REQUIRED WORK -> The stretch from the line with "Next (46, 122)" through the line with "Y [button] (806, 481)" in the records below: write it out exactly, and nothing else.

****************************************

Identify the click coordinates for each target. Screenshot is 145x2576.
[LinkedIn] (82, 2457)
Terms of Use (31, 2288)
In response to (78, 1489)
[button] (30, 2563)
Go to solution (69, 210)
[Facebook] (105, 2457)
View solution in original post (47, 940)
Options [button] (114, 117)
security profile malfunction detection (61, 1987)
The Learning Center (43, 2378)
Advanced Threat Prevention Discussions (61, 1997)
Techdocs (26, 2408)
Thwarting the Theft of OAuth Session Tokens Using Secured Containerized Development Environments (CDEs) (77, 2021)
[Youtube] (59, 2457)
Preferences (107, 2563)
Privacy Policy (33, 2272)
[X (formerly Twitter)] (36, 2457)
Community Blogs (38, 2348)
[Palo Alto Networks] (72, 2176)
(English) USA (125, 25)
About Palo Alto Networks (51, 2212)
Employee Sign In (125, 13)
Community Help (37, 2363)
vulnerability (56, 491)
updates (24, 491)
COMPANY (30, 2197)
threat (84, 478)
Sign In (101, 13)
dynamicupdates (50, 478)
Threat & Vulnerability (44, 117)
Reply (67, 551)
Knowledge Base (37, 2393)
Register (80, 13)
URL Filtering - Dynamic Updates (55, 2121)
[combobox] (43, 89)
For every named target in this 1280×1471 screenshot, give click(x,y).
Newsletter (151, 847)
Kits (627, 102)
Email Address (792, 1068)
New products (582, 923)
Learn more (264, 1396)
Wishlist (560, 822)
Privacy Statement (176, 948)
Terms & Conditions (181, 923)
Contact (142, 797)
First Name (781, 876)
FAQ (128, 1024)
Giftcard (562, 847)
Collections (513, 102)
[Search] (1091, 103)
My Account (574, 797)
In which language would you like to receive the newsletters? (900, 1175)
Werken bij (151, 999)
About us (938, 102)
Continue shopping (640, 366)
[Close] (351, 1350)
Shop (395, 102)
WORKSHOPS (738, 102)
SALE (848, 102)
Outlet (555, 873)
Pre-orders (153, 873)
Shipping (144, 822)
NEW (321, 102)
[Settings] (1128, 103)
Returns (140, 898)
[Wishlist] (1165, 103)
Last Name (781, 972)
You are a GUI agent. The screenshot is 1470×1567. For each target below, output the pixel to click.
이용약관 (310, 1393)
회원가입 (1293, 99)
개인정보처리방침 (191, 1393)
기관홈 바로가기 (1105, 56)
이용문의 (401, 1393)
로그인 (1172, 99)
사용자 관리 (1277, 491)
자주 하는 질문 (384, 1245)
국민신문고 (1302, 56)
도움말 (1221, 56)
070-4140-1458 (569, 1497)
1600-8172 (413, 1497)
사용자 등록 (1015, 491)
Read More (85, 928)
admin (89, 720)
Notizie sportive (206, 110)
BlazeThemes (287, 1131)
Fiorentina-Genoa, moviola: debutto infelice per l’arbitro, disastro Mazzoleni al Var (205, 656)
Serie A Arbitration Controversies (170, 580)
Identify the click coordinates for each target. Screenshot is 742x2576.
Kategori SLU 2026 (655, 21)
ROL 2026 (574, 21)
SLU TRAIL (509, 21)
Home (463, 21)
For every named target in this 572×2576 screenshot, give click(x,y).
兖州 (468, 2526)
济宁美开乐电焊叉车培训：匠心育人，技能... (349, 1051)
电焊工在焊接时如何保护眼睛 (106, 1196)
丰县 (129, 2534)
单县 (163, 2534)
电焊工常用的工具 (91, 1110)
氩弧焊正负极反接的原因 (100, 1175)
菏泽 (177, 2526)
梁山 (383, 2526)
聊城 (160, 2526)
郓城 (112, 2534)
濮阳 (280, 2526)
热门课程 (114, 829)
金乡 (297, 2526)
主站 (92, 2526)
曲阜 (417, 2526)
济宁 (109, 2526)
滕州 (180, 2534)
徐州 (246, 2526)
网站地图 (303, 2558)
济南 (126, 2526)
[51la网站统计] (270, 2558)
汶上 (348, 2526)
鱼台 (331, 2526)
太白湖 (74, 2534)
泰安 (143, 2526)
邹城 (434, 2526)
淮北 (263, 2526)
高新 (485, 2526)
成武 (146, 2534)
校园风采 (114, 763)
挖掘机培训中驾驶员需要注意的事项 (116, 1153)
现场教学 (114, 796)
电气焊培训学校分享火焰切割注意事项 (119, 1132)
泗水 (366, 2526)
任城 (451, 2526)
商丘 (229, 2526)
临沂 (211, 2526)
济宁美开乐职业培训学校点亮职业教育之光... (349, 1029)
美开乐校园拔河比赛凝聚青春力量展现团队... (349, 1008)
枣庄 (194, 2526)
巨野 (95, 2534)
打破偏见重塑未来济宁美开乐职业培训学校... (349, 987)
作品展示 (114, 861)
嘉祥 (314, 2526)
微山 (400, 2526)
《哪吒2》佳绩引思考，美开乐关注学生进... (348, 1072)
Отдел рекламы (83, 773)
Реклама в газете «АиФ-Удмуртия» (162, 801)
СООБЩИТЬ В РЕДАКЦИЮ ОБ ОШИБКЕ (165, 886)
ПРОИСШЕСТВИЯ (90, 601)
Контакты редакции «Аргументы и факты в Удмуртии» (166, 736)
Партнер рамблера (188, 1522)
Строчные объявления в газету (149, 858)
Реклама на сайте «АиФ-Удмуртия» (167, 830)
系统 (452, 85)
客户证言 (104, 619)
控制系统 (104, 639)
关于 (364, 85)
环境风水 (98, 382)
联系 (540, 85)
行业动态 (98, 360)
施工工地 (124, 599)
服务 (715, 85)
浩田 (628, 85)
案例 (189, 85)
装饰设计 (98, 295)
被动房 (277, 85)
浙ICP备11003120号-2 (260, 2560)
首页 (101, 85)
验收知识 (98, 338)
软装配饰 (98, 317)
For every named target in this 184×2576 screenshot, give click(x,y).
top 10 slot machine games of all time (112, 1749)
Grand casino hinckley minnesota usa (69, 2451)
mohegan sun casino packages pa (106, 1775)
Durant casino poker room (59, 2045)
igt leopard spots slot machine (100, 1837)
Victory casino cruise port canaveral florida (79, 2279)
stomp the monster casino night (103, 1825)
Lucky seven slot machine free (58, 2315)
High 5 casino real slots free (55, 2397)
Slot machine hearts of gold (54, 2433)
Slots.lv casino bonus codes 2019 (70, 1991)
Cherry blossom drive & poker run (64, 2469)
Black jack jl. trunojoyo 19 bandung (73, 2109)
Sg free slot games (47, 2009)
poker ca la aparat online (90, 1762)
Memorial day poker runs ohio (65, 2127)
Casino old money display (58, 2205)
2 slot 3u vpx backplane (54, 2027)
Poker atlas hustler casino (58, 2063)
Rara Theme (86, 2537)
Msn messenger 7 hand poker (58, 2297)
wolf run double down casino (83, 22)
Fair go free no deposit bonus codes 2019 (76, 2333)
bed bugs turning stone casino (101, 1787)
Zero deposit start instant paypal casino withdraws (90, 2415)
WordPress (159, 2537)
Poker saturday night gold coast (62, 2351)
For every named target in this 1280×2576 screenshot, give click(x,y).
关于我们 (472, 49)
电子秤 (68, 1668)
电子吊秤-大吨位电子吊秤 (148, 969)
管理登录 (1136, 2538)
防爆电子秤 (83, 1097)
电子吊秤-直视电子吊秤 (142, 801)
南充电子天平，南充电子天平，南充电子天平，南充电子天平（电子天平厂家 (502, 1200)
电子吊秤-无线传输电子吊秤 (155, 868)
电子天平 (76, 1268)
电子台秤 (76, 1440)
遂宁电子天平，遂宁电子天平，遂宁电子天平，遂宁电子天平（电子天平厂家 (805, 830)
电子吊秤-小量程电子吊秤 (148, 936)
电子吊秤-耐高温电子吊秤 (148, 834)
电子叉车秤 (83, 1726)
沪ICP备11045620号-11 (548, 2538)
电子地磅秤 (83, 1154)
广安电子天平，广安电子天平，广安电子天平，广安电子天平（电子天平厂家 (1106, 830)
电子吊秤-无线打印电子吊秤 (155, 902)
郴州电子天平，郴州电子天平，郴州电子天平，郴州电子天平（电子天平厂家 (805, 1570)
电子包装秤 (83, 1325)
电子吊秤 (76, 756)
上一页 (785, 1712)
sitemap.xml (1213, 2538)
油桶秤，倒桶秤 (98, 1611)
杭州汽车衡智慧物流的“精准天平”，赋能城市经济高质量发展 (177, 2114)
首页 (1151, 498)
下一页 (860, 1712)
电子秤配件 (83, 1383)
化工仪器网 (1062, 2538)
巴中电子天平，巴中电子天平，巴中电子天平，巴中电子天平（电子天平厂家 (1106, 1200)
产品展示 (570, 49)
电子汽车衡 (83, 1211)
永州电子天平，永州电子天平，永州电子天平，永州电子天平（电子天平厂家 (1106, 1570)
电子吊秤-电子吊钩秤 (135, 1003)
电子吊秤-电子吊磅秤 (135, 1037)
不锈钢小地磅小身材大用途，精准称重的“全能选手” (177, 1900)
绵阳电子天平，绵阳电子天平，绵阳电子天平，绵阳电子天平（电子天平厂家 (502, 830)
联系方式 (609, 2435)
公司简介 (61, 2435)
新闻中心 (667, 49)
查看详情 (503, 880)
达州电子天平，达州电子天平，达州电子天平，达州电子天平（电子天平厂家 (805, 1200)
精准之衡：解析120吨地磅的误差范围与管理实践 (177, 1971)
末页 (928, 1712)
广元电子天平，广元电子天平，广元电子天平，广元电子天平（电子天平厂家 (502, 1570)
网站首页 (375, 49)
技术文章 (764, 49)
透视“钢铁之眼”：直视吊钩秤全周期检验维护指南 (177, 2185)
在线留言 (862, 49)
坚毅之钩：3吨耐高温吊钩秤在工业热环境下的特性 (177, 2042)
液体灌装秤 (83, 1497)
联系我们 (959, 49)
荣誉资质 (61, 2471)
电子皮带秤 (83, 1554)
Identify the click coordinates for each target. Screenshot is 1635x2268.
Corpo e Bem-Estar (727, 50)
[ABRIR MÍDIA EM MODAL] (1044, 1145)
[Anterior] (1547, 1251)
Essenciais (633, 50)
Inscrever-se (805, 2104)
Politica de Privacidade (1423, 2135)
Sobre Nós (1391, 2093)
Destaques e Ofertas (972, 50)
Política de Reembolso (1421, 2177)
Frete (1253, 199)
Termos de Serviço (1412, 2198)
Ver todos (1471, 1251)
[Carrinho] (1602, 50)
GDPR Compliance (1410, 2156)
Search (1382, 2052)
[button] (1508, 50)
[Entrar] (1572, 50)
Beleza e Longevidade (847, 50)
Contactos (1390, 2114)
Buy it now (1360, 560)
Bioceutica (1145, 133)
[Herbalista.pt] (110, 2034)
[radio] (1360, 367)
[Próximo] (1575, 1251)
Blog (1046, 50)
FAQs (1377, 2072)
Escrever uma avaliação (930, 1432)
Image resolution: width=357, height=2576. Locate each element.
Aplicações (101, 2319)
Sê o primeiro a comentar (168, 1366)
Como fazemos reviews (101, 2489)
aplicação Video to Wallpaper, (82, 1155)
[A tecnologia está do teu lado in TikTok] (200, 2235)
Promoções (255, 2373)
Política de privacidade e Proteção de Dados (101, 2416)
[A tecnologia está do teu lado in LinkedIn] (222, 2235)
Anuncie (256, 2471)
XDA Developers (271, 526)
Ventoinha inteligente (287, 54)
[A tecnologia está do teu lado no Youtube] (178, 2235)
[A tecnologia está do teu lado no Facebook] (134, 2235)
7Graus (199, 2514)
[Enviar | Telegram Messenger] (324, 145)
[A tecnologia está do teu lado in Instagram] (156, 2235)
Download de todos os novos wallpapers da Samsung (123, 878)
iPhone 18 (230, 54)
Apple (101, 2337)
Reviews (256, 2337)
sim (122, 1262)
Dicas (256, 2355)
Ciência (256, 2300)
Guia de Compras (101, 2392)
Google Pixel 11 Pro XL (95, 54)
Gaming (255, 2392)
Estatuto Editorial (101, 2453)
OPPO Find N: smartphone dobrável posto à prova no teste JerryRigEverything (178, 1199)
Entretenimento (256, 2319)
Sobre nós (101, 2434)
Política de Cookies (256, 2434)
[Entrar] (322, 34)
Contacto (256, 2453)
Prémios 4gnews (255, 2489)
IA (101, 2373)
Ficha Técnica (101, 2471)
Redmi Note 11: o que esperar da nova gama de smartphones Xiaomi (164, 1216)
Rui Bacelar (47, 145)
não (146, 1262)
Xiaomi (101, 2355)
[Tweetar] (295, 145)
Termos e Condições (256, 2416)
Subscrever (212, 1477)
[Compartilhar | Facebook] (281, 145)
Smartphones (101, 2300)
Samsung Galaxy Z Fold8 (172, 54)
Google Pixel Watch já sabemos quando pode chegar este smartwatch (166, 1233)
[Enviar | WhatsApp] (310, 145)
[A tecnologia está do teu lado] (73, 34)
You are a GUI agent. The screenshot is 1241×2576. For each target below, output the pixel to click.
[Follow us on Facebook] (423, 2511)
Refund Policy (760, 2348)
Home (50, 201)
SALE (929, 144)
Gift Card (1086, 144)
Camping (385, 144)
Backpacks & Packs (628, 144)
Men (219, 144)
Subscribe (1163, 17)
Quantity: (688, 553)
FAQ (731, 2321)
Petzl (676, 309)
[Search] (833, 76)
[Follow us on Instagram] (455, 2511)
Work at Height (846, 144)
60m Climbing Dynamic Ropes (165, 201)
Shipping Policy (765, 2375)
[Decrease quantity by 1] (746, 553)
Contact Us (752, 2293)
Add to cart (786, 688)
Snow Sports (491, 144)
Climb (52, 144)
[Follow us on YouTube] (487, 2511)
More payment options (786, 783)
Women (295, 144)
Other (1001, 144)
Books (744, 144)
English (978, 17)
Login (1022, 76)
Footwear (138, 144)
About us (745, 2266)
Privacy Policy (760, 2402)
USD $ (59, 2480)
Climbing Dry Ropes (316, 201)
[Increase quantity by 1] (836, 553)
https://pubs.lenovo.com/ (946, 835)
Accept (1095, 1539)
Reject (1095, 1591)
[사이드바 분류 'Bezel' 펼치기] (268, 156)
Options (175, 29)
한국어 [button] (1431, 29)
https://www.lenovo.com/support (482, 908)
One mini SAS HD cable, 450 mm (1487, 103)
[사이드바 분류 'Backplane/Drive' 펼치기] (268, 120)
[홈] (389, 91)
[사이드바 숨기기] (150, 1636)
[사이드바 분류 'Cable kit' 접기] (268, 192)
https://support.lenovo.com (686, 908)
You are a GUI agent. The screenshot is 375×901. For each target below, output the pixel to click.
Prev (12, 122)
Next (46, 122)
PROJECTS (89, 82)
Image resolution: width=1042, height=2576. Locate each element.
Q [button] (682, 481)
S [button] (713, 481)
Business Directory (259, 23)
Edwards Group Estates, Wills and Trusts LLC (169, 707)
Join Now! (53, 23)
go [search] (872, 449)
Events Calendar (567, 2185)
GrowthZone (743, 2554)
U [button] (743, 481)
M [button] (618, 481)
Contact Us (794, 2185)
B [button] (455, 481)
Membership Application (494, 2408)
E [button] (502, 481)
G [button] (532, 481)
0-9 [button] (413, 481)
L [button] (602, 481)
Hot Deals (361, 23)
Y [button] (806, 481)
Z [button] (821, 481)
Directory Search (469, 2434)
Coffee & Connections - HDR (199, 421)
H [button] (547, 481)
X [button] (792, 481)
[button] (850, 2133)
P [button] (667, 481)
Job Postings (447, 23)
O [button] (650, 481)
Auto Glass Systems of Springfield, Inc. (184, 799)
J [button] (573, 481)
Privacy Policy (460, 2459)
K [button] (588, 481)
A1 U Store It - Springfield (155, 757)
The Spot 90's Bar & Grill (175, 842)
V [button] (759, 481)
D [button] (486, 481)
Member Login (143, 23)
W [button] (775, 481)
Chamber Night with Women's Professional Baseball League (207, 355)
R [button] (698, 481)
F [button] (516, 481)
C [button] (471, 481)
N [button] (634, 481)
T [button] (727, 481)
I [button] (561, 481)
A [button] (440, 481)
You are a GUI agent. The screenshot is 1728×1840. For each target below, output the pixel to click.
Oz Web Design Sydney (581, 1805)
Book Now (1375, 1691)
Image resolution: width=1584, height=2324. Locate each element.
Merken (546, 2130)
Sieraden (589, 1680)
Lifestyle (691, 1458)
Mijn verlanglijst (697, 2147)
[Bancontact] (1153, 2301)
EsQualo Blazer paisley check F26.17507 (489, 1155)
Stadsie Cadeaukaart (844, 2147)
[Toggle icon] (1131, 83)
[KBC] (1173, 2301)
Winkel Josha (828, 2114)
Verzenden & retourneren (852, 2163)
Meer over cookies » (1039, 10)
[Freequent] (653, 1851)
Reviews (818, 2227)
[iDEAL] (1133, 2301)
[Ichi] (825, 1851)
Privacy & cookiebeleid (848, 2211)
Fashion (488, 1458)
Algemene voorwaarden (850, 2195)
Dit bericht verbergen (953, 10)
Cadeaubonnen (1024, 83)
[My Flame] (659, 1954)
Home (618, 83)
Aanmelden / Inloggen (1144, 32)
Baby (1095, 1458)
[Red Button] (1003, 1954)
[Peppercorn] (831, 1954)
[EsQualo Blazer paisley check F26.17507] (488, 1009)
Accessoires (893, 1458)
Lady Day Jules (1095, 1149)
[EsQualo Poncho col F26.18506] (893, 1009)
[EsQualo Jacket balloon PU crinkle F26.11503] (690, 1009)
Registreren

****************************************

SOLVED PROBLEM ->
Next (46, 122)
PROJECTS (89, 82)
Image resolution: width=1042, height=2576. Locate each element.
Q [button] (682, 481)
S [button] (713, 481)
Business Directory (259, 23)
Edwards Group Estates, Wills and Trusts LLC (169, 707)
Join Now! (53, 23)
go [search] (872, 449)
Events Calendar (567, 2185)
GrowthZone (743, 2554)
U [button] (743, 481)
M [button] (618, 481)
Contact Us (794, 2185)
B [button] (455, 481)
Membership Application (494, 2408)
E [button] (502, 481)
G [button] (532, 481)
0-9 [button] (413, 481)
L [button] (602, 481)
Hot Deals (361, 23)
Y [button] (806, 481)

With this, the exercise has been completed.